## Text segment
---
Something to look forward to: The new Zen 2 CPU design promises to deliver performance and security improvements throughout, as well as lower power consumption and more flexible CPU setups thanks to its innovative chiplet design.
AMD has announced the launch of its latest chip design, Zen 2, introducing the first x86 7nm CPU to the market, and detailing its many architectural improvements.
At today's AMD Next Horizon event, AMD presented its first 7nm server CPU based on its new Zen 2 architecture. 'Rome', as this iteration of Epyc is known, is the follow-up to 'Naples' and effectively doubles-up on a number of core features of its predecessor, it is also happens to be drop-in compatible with 'Naples' which will bring added savings to the first-gen adopters.
It's a 64-core / 128-thread design, PCIe 4.0-supporting behemoth, delivering a claimed 4x FPU performance increase per socket. The 7nm process, developed in tight partnership with TSMC, is set to also deliver gains in other metrics: twice the transistor density, half the power consumption (for the same performance) and 25% more performance (at the same power envelope). Of course these are either/or situations, AMD will be able to deliver added performance for the same power or massive power savings for identical (Naples-like) performance.
Apart from this, Zen 2 brings along architectural improvements throughout; all contributing to the performance gains: a more advanced branch predictor, security enhancements to stave off Spectre-like vulnerabilities, improved execution pipeline, better instruction pre-fetching and larger Ops cache (to name a few).
But there's more. Zen 2 is a departure from the monolithic CPUs that, while bringing the aforementioned density, power, and core configuration gains, also introduces a design concept which both AMD and Intel have been gushing about for a few years now: a modular CPU built on an interconnect (Infinity Fabric) linking multiple CPU chiplets (in this case, the CCX).
---
Data on locating visible targets
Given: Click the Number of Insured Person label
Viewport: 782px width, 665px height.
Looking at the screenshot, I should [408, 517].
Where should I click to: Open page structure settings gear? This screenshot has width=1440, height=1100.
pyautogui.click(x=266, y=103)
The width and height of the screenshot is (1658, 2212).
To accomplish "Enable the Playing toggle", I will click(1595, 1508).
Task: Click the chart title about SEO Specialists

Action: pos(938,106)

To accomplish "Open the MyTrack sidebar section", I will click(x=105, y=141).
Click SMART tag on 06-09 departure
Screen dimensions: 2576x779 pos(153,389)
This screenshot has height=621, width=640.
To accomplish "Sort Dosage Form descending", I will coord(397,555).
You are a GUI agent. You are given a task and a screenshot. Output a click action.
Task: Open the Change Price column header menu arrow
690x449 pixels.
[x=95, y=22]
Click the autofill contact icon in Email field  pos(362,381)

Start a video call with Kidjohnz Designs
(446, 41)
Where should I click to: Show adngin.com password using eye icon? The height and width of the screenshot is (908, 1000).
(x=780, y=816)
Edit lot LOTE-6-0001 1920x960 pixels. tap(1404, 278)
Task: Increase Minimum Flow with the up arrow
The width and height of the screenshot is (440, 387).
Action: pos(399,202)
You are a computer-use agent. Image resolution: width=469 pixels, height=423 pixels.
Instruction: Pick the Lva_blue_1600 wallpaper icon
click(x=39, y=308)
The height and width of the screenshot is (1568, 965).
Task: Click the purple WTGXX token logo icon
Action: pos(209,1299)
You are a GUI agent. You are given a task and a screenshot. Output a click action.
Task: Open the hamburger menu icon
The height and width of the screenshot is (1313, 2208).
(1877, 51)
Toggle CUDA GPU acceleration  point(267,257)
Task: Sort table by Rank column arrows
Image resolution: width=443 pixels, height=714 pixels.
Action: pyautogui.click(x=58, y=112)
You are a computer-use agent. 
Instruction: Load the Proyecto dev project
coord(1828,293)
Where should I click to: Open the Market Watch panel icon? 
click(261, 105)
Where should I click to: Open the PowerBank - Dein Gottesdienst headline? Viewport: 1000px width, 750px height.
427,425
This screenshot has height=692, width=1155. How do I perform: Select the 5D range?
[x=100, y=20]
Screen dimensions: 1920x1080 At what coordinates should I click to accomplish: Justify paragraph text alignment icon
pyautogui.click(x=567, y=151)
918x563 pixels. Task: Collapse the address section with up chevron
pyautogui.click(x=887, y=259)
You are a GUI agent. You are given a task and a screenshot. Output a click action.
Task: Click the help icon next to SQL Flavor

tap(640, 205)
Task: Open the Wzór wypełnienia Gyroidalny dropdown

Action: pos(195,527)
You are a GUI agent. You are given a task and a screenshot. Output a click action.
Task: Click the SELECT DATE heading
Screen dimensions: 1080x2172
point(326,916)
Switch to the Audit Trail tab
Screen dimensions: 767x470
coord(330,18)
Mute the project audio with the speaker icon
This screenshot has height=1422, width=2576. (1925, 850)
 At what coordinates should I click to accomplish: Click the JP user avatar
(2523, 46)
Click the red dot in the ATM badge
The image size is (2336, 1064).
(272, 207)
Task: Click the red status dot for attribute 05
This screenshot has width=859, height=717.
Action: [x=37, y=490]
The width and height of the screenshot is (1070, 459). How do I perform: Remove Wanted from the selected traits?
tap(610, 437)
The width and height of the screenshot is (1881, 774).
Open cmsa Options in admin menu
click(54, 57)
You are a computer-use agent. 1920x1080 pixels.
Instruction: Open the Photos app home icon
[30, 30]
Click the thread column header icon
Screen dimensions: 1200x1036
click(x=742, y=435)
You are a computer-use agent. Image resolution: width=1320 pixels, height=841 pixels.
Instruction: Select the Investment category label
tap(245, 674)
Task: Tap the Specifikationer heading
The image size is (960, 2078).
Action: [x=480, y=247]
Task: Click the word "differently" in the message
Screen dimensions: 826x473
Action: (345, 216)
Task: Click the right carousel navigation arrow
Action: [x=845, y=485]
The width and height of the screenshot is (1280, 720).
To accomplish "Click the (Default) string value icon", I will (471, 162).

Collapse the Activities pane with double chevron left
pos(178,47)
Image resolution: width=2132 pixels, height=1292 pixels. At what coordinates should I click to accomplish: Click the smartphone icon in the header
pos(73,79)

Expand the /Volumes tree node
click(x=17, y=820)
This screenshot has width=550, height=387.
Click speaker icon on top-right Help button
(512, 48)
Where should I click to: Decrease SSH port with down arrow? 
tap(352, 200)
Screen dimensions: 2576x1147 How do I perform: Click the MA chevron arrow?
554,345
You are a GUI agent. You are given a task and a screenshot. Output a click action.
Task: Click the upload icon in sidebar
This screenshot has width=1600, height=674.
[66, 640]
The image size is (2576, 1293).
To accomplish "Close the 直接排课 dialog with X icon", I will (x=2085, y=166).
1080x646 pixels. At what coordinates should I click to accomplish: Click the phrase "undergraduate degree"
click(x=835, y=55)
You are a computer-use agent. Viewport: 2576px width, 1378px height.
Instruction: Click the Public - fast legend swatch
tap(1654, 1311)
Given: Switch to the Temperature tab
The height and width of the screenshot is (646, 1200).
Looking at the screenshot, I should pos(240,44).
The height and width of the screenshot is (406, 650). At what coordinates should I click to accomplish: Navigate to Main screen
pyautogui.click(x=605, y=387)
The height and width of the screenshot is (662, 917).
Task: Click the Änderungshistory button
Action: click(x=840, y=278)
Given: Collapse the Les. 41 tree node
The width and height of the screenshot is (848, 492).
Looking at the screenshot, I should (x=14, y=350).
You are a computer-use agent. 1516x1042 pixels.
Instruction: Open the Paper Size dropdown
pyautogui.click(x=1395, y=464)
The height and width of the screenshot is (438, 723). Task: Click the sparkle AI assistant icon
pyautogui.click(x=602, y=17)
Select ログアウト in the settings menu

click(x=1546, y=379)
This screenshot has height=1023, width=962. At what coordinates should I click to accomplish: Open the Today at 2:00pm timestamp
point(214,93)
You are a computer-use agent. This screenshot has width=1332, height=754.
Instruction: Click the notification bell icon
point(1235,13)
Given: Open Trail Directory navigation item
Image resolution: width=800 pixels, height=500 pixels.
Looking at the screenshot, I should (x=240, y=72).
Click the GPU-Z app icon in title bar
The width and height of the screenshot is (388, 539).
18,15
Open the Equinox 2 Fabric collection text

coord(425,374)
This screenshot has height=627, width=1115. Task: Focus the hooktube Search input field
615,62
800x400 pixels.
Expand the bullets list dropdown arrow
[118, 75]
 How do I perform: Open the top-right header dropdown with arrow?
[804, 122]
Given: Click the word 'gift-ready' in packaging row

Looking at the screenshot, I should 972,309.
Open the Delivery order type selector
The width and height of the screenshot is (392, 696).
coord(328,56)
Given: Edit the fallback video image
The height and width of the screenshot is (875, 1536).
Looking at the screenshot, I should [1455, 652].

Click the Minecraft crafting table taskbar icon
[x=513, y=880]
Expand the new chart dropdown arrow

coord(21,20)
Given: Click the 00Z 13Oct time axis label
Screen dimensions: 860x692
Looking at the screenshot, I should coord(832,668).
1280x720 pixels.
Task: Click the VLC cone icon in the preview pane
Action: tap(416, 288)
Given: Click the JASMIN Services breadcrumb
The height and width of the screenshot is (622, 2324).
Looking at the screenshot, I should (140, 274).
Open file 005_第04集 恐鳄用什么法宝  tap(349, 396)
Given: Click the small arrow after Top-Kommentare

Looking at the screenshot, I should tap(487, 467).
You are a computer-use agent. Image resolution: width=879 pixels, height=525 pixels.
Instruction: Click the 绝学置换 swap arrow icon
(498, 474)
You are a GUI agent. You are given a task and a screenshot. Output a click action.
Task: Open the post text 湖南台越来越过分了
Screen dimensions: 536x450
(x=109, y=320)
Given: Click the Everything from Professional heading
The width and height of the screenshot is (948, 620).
---
## What to work on
a – Reproduce the Zen 2 article between "Something to look" and "innovative chiplet design.", inclusive, swapping "innovative" for "novel".
b – Answer these questions using the Zen 2 article:
(i) Which company did AMD work closely with to develop the 7nm process?
(ii) What name is given to the new Epyc server CPU based on Zen 2?
(iii) What interconnect links the multiple CPU chiplets?
c – Carry on writing the Zen 2 article, picking up after its final sentence.
The items are not needed here.

## Outputs in order
a –
Something to look forward to: The new Zen 2 CPU design promises to deliver performance and security improvements throughout, as well as lower power consumption and more flexible CPU setups thanks to its novel chiplet design.

b –
(i) TSMC
(ii) 'Rome'
(iii) Infinity Fabric

c –
Below you can see Zen (on the left) and Zen 2 (on the right):
In Zen 2, each 7nm chiplet contains 8 physical cores and sits on a second gen Infinity Fabric interconnect (built on a 14nm process), connecting the CCX clusters. This enables AMD to add increased flexibility to the CPU designs and, eventually, roll out lower-ranking SKUs such as a next-gen Threadripper and Ryzen 3xxx series CPUs. It also means that AMD found the semiconductor manufacturing Holy Grail, as it can keep costs way down by producing small area (high yield) 7nm dies, and connect them via the 14nm-built infinity fabric. It will essentially punch out multiple CPU SKUs from a single package setup (altough, this is arguably overkill for desktop Zen 2).
Sticking to the plan seems to be working wonders at AMD. The company launched Zen in 2017, improved it with Zen+ this year, and is now following through with its next design, the Zen 2.
The long-term planning, which Lisa Su frequently highlighted, allowed it to outmaneuver Intel in the datacenter as it reliably delivered on promises and now allows it to steal the thunder from Intel's 10nm server design, 'Ice Lake'. Zen 2 is here, Ice Lake is still a year away. Intel has been failing to deliver on its promises. AMD has not.
According to AMD, partners are queuing to sign up for 'Rome' right now, and that is bad news for Intel.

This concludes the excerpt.